Die letzten beiden Aufsätze des Bandes beschäftigen sich mit Papyrus Amherst 63 aus dem 4. Jh., der in demotischer Schrift aramäische Sprache notiert. Holm (332 ff.) will vor allem anhand der im Text vorkommenden Gottheiten und Orte Herkunft und Zweck des Papyrus klären und denkt, dass er eine nostalgische Anthologie zur Feier des Neujahrsfestes einer aramäischen Gruppe mit Verbindungen zu einer Vergangenheit u. a. in Syrien, Mesopotamien, Samaria und Juda sei. – Nach van der Toorn (353 ff.) weist der Text ein Substrat aus Samaria auf (Yahweh als Stier). Soldaten seien von dort Ende des 8. Jh. v. Chr. nach Juda gezogen, dann, als die Assyrer Jerusalem bedrohten, nach Palmyra geflohen, wo sie evtl. anlässlich der Neueinweihung des dortigen Tempels im 7. Jh. die Texte zusammenstellten, bevor die babylonischen, syrischen und samaritanischen Gemeinden nach Ägypten zogen. Ende des 7. Jh.s sei die Gemeinde in E. angekommen, wo sie jüdisch wurde.
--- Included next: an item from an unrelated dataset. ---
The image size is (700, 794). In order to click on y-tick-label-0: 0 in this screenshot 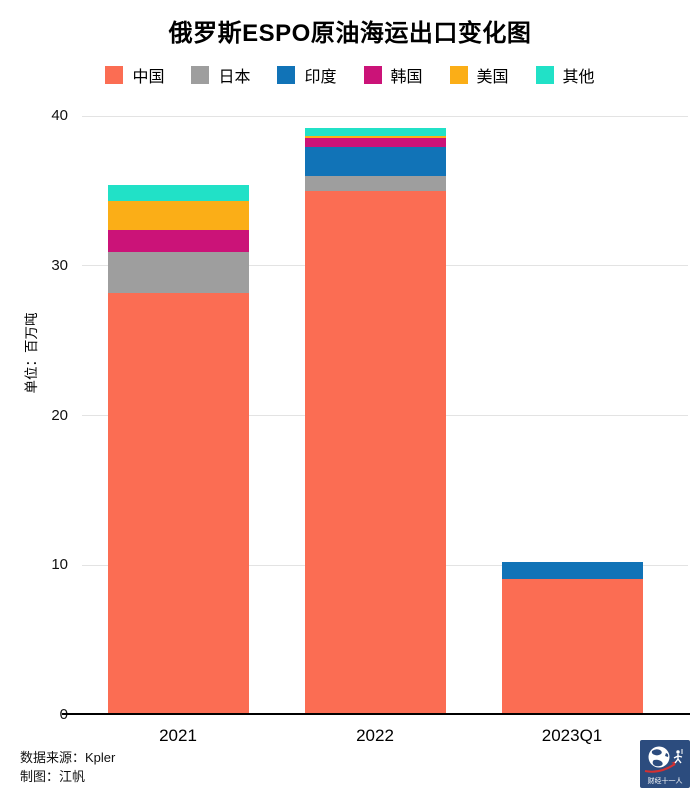, I will do `click(42, 714)`.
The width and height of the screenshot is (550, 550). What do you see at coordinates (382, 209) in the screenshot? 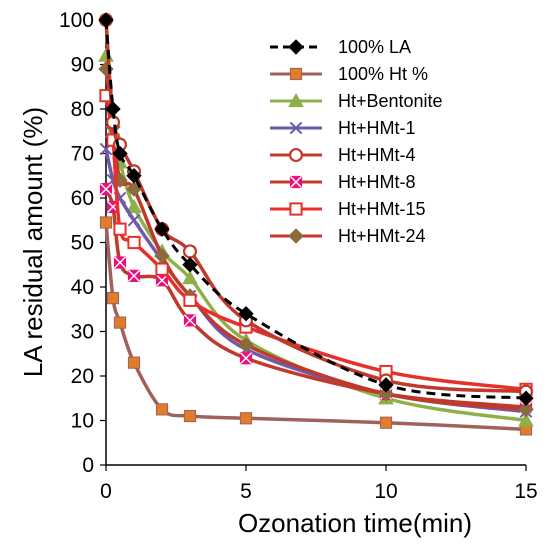
I see `legend-label: Ht+HMt-15` at bounding box center [382, 209].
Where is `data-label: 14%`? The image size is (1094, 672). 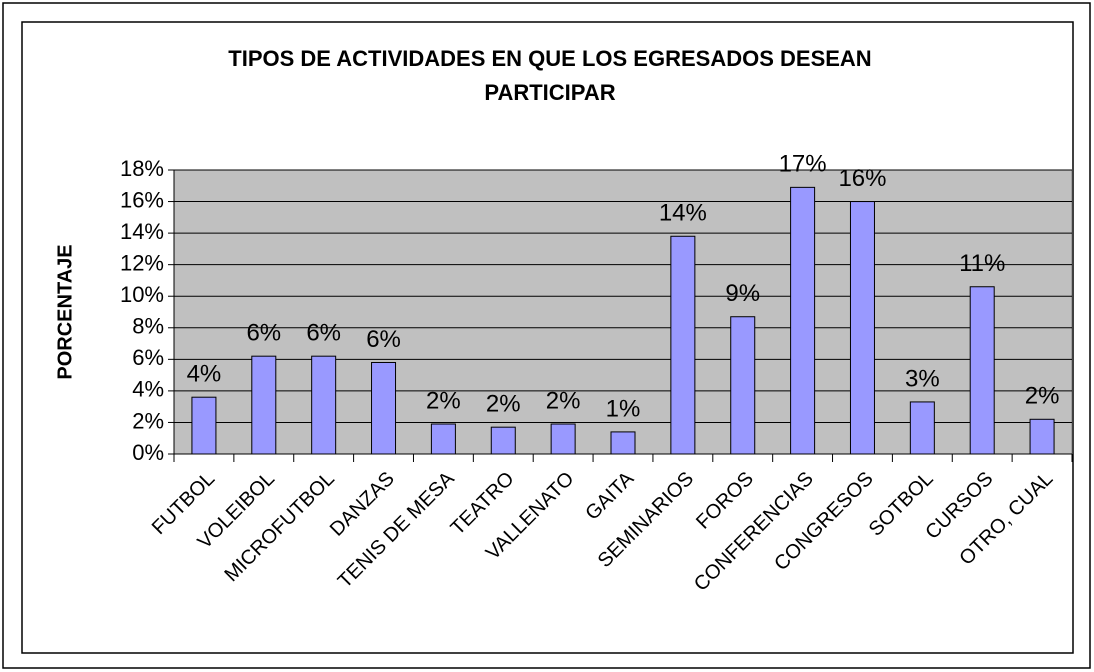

Interdisziplinäre Arbeit ist schwer. Zu schnell gerät das erwartbare Vorwissen der Leser aus dem Blick. Oft vermisst man Querverweise zwischen den Aufsätzen. Und häufiger werden Quellen und Werkzeuge eines anderen Fachs gar nicht, ungenau oder aus zweiter Hand zitiert, Autorennamen falsch wiedergegeben (u. a. 261 Kopenhagen statt Ryholt), Wörter falsch geschrieben (z. B. 213 Ḫnm statt H_nm), falsch übersetzt (212 Ḏd-ḥr ist »Das Gesicht hat gesprochen«) oder Denkmäler missverstanden (225: das Rind ist ein Apis von einer griechischen Stele). Eine dichte Beschreibung ohne Primärquellen (194) oder bei Fehldatierung des frühptolemäischen sog. Codex Hermopolis (184) ist problematisch.

Textstellen- (369 ff.) und Namenregister (379 ff.) erleichtern den Zugriff auf das Material dieses trotz der Monita lesenswerten, aber teuren Bandes.